A media corporation whacking jobs to save money? That’s not surprising news in the digital era. But what continues to aggravate and irritate is the lame corporate-speak executives use to explain the “downsizing” and to insist better, more profitable days lie in the future.
Consider remarks in a memo to staff from Time Inc.’s chief executive officer, Rich Battista:
[O]ne of the key components of our go-forward strategy is reengineering our cost structure to become more efficient and to reinvest resources in our growth areas as we position the company for long-term success. Today we took a difficult but necessary step in that plan as approximately 300 of our colleagues throughout Time Inc.’s global operation will be leaving the company. …
Time Inc. is a company in rapid transformation in an industry undergoing dynamic change. Transformations do take time and patience, but I am encouraged by the demonstrable progress we are making as we implement our strategy in key growth areas, such as video, native advertising and brand extensions, and as we see positive signs of stabilizing our print business, which remains an important part of our company. [emphasis added]
Somewhere in the business universe there must be a place where CEOs are taught to obfuscate in such Orwellian language. Find it and yank it out by its roots.

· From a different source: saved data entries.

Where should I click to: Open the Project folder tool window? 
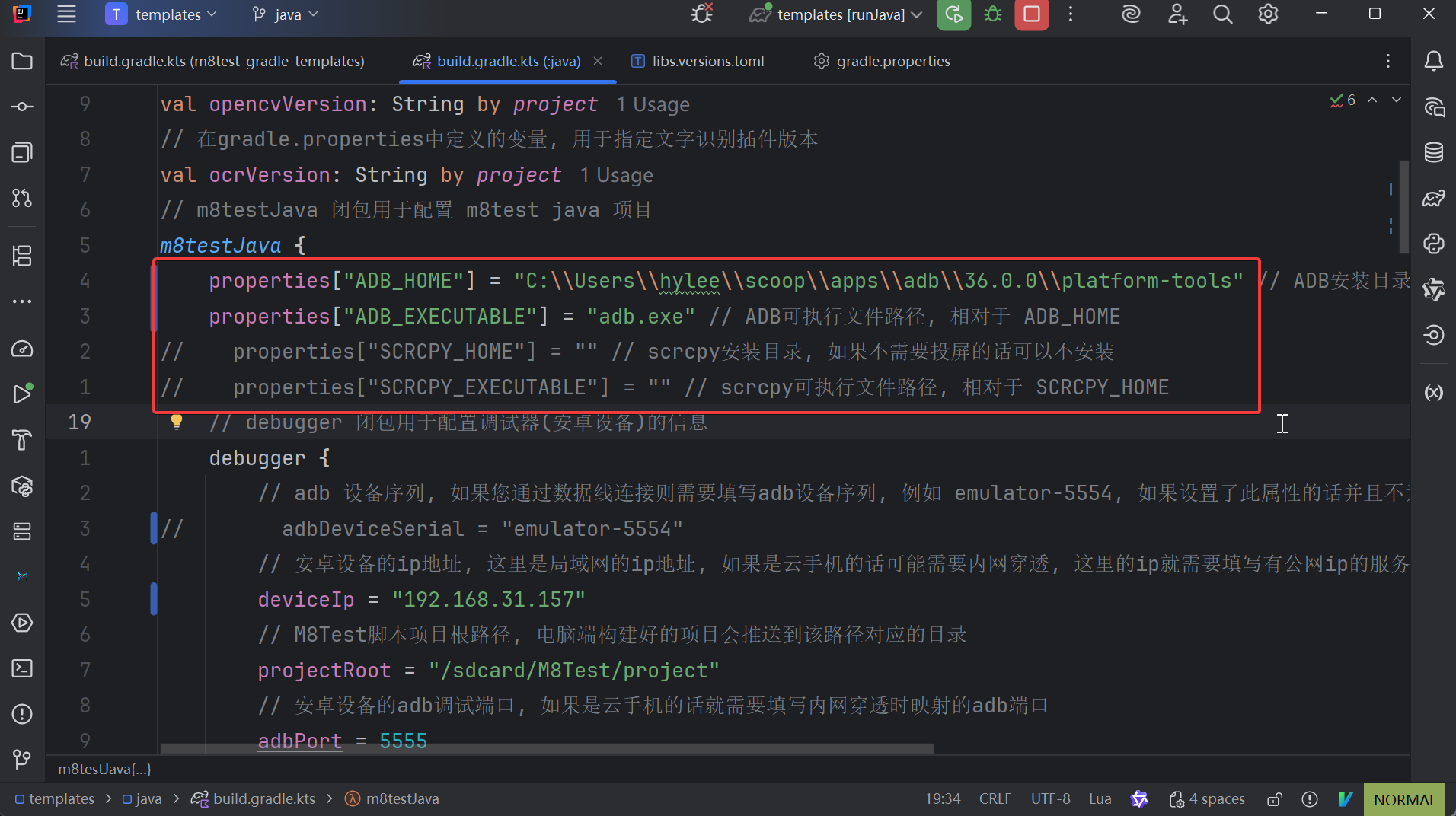coord(22,61)
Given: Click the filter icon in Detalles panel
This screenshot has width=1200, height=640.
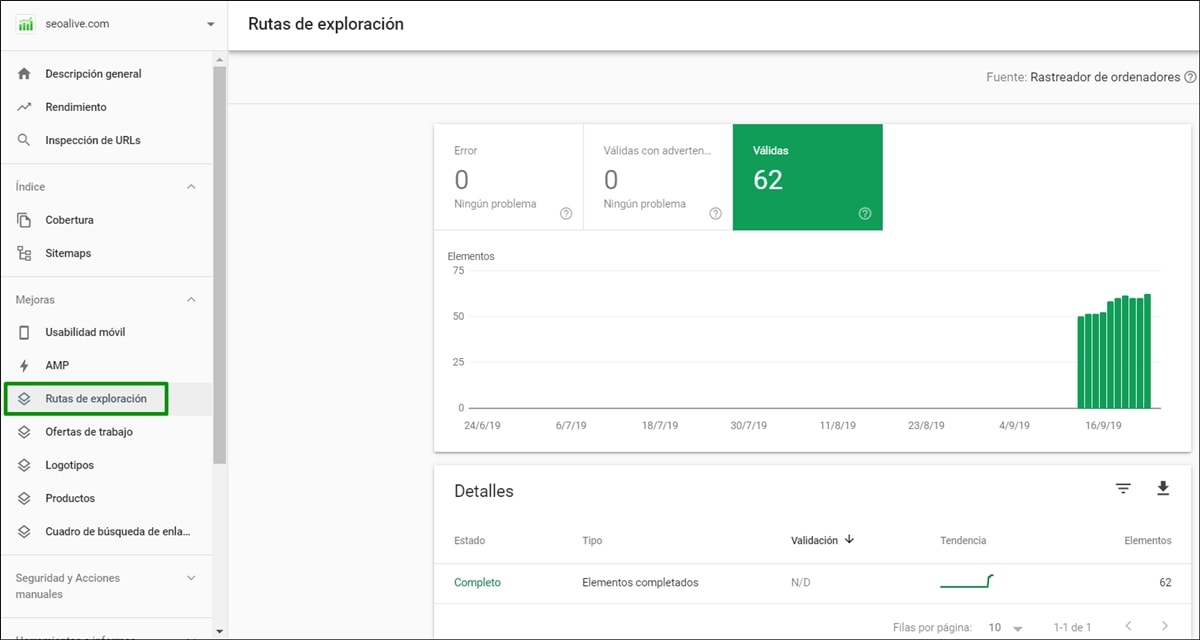Looking at the screenshot, I should (1123, 488).
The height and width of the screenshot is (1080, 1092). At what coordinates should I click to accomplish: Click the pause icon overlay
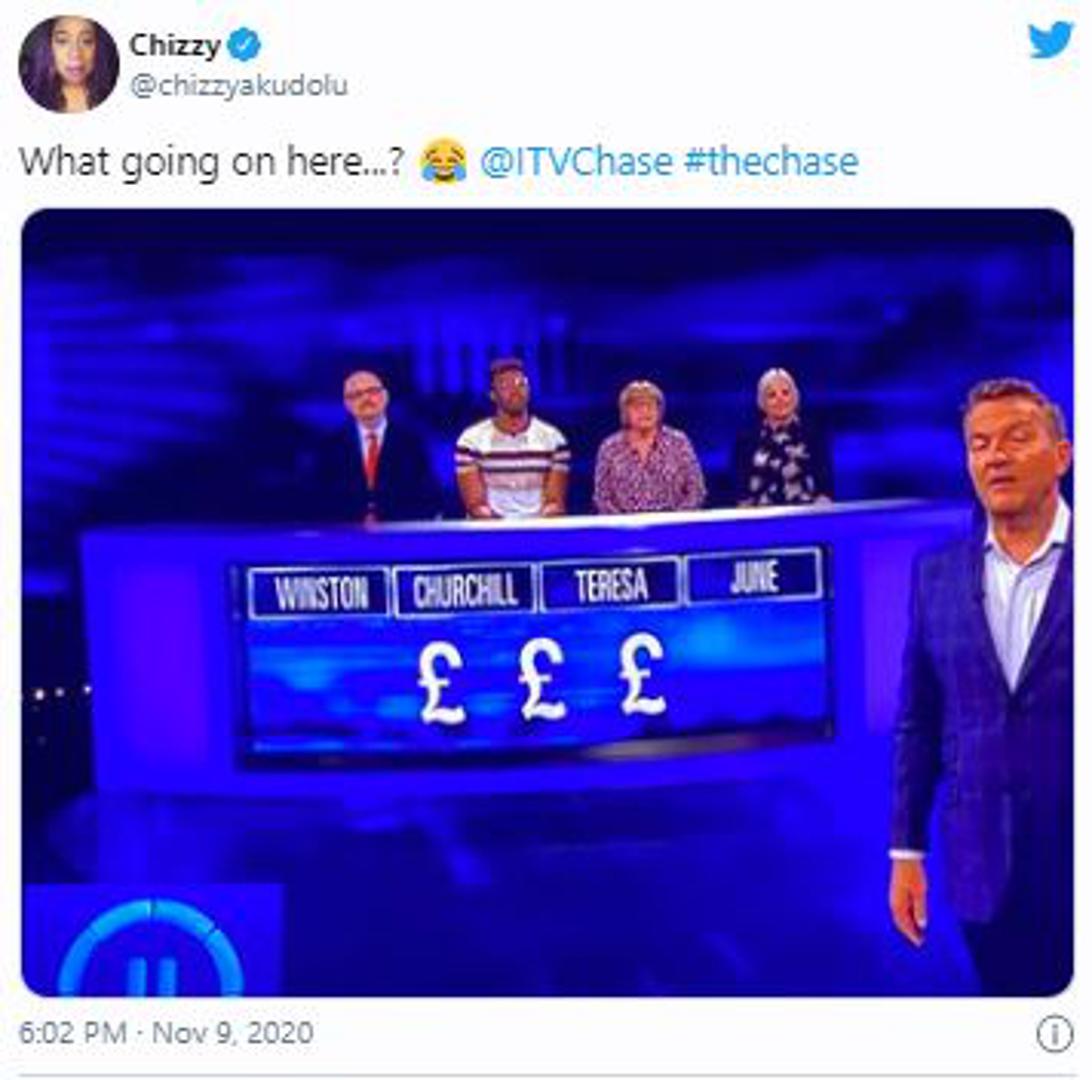pyautogui.click(x=151, y=948)
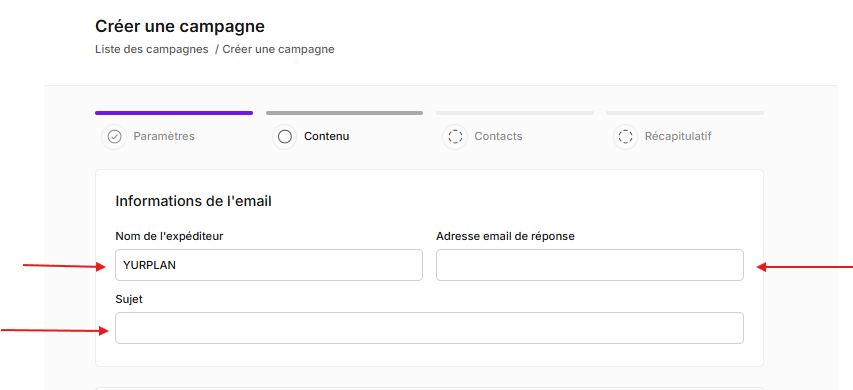The width and height of the screenshot is (853, 390).
Task: Select the Contenu step label
Action: (x=326, y=136)
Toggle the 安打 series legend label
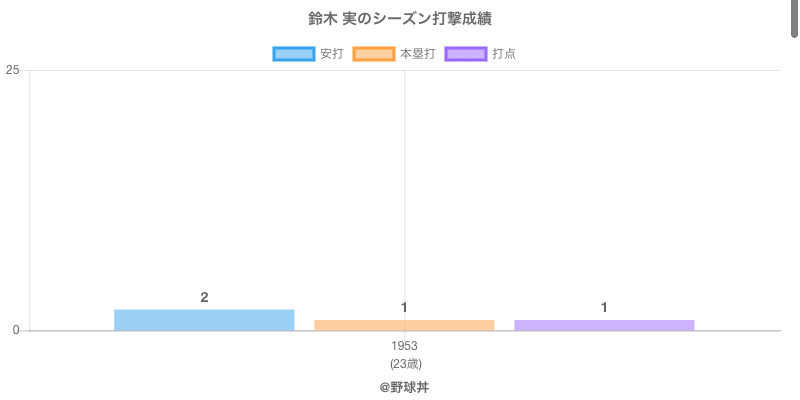This screenshot has width=800, height=400. tap(331, 54)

Time Inc.’s future, given that it rejected a $1.8 billion offer for the company, may indeed lie somewhere in its rapid transformation as it implements its strategy in key growth areas. Time Inc. eventually may part itself out by selling titles such as Sports Illustrated, People and Time. Maybe it will reinvent itself while reengineering its cost structure.
It’s a difficult time for publishers, particularly for news weeklies. Newsweek has faded to a clickbait operation. Time magazine’s circulation has fallen more than 20 percent from 2003 to 2013 from 4.1 million to 3.2 million. Meanwhile, its average number of ad pages fell by nearly half. Deserting news weeklies like Time were the auto, food and beverage, and financial and real estate industries. Time Inc.’s stock price has declined to $14.
New York Times media writer Sydney Ember observes:
Print advertising and circulation revenues continue to fall, starving magazine companies of the lifeblood that long sustained them. Most publishers have shifted their focus to increasing nonprint revenue, but new revenue sources have yet to make up the shortfall. To compensate, publishers continue to slash costs, transforming themselves into leaner companies with fewer employees and diminished resources. [emphasis added]
That’s been a common theme for the news and information industries for more than 20 years. Ember’s direct language contrasts with Battista’s executive spin. (By the way, will Battista’s $5,766,870 in total compensation take a hit, as 300 people take theirs?)
Still, despite slumping readership, circulation, and advertising across its titles, Battista remains an optimist.
“This is a great company,” Battista told Ember. “We think there’s tremendous untapped potential, and we’re just scratching the surface.” [emphasis added]
Time Inc. will be scratching that surface in its go-forward strategy with 300 fewer people. But the bullshit will remain.